Furthermore, the Act empowers the central government to designate Significant Data Fiduciaries (SDFs) and impose various obligations on them, including periodic audits and data protection impact assessments. In making such designations, the government takes into account factors like the volume and sensitivity of personal data processed, risks to the rights of data principals, potential impacts on India”s sovereignty and integrity, and risks to electoral democracy and public order.

The Act also mandates the establishment of a Data Protection Board (DPB) with quasi-judicial powers, entirely appointed by the central government. The Act”s language leaves no room for ambiguity, and its spirit reinforces its provisions. It is likely that SDFs will be entities with significant market power, potentially able to misuse their dominance. While competition policy relies heavily on analysis of significant market power, notifying entities with such power should ideally be the prerogative of a specialized regulator with the necessary expertise. Competition law in India primarily operates in an ex-post manner, intervening aftermarket distortion has occurred.
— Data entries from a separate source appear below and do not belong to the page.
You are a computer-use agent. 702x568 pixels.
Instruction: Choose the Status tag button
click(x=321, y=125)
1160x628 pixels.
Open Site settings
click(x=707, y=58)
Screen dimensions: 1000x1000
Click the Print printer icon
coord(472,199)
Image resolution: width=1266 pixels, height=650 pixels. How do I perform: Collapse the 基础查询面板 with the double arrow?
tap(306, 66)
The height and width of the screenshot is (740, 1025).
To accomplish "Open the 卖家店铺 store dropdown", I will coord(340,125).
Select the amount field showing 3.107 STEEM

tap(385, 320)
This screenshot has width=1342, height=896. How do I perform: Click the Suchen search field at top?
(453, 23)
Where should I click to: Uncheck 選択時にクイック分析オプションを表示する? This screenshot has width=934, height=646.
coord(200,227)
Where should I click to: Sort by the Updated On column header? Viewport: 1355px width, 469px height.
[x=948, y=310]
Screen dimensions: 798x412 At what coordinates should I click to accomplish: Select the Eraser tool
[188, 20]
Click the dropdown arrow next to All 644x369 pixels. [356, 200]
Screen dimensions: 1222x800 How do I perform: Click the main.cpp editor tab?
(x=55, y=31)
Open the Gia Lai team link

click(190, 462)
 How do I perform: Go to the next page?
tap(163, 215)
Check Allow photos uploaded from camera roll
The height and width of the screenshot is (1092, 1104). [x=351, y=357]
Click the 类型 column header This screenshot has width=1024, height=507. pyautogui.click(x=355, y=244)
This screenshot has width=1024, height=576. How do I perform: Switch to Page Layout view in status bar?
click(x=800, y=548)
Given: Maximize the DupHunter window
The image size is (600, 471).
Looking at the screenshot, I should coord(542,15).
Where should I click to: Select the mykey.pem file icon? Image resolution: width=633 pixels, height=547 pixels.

The government”s intent to establish ex ante rules to control the power of influential platforms is evident through this legislation. While this may be a legitimate aim, the responsibility should ideally rest with the DPB. In practice, it might still be delegated to the DPB, but the question arises as to why governments should be involved in designating SDFs in the first place.

Well-designed ex ante regulations can serve two crucial purposes: firstly, recognising and potentially limiting the potential harm that digital giants can cause, and secondly, ensuring that onerous obligations do not create high entry barriers for startups looking to disrupt these giants, following the principles of Joseph Schumpeter”s creative destruction. Many other jurisdictions, like the proposed American Data Privacy and Protection Act (ADPA) and the EU”s Digital Services Act (DSA), are also incorporating ex ante obligations on identified entities.

However, the Indian approach is not without its challenges. The inclusion of vague qualitative parameters like “risk to electoral democracy” and “public order” may introduce imprecision into the designation process due to the lack of objective criteria or tangible metrics. Additionally, making determinations based on market analysis requires specialized skills and subject matter expertise that the government may lack. By limiting the DPB”s term to two years, with the possibility of extension, members may serve at the government”s discretion, potentially creating perverse incentives. The Act also grants the government the power to exempt private entities from additional obligations imposed on SDFs, raising concerns about arbitrariness and regulatory inconsistency.

Another curious aspect of the law is designating the Telecom Dispute Settlement and Appellate Tribunal (TDSAT) as the appellate tribunal for the DPB. TDSAT was originally established to hear appeals against orders of the Telecom Regulatory Authority of India (TRAI). However, data governance extends far beyond telecommunications and is arguably more complex. Repurposing an existing institution to handle complex questions posed by emerging technology is a bold experiment. If the government is genuinely committed to effective data governance, it should consider delegating this responsibility, both in theory and practice.

While the Digital Personal Data Protection Act aims to strike a balance between data protection and innovation, it raises important questions and challenges. The involvement of the government in designating significant data fiduciaries, the use of qualitative parameters, and the limited term of the Data Protection Board all warrant scrutiny. The Act”s success in achieving its goals will depend on its implementation and adaptability to the rapidly evolving digital landscape.